Because the term of the lease extension is indefinite, after the October 1, 1996, expiration date of the original lease, Garri’s holdover and timely payment of the rent resulted in an extension of all terms of the original lease, except the right of extension, for one additional 28-month period.  See id.  The purchase option, a provision of the original lease, therefore, remained in effect until the lease extension expired on February 1, 1999.

            Garri remained a tenant beyond February 1999.  By continuing to pay rent after the lease extension expired, the lease term became month-to-month.  See Mid Continent Mgmt. Corp. v. Donnelly, 372 N.W.2d 814, 816 (Minn. App. 1985), review denied (Minn. Oct. 24, 1985).  As such, Garri’s tenancy was at will.  See Thompson v. Baxter, 107 Minn. 122, 124, 119 N.W. 797, 798 (1909) (defining tenancy at will as one that has no definite term); 49 Am. Jur. 2d Landlord and Tenant § 133 (1995).  With Garri’s at-will tenancy, the rent requirements and landlord covenants remained in force.  See Minn. Stat. § 504B.161 (2000) (enumerating landlord covenants).  The purchase option, however, was no longer in effect.  See Hildebrandt, 199 Minn. at 321, 272 N.W. at 258.  The district court correctly concluded that the lease extension, along with Garri’s option to purchase the property for $73,500, expired on February 1, 1999.  We, therefore, affirm the district court’s denial of Garri’s request for specific performance.

            Garri next argues that if we conclude that the lease terminated, then we also must reverse the eviction action, because the eviction action commenced more than three years after the termination, in violation of Minn.
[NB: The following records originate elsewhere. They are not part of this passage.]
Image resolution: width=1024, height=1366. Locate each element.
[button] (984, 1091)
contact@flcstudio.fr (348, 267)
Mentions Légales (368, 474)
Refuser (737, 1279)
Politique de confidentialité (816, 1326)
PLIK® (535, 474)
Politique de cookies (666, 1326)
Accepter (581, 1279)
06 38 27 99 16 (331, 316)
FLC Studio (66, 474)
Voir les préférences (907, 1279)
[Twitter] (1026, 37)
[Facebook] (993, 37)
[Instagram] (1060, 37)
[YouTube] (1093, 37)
Stat. § 504B.311 (2000).  This argument also fails. 

Minn. Stat. § 504B.311 provides, in pertinent part, that   

[n]o person may bring an eviction action against an occupant of any premises where the occupant’s lease, * * * was terminated more than three years before the beginning of the action and where the occupant of the premises * * * [was] in quiet possession for three consecutive years immediately before the filing of the eviction.

 

As discussed above, the district court correctly found that the lease was extended for an additional 28-month term and terminated on February 1, 1999.  The at-will tenancy that followed was subject to termination on a month’s notice by either party.  Thompson, 107 Minn. at 124, 119 N.W. at 798.  Hallin terminated the at-will tenancy when he served his July 2001 notice to vacate the premises by October 1, 2001.  When Garri refused to vacate, Hallin filed an eviction action on October 30, 2001.  Under the statute, Hallin’s deadline to evict Garri was not until February 1, 2002, three years from the expiration of the lease extension.  The eviction action was timely filed.    

Affirmed.

  

 

 

 

 

 

 



[1] Over the course of the lease term and these proceedings Garri has also used the names of Judy Walker and Judy Gagnon.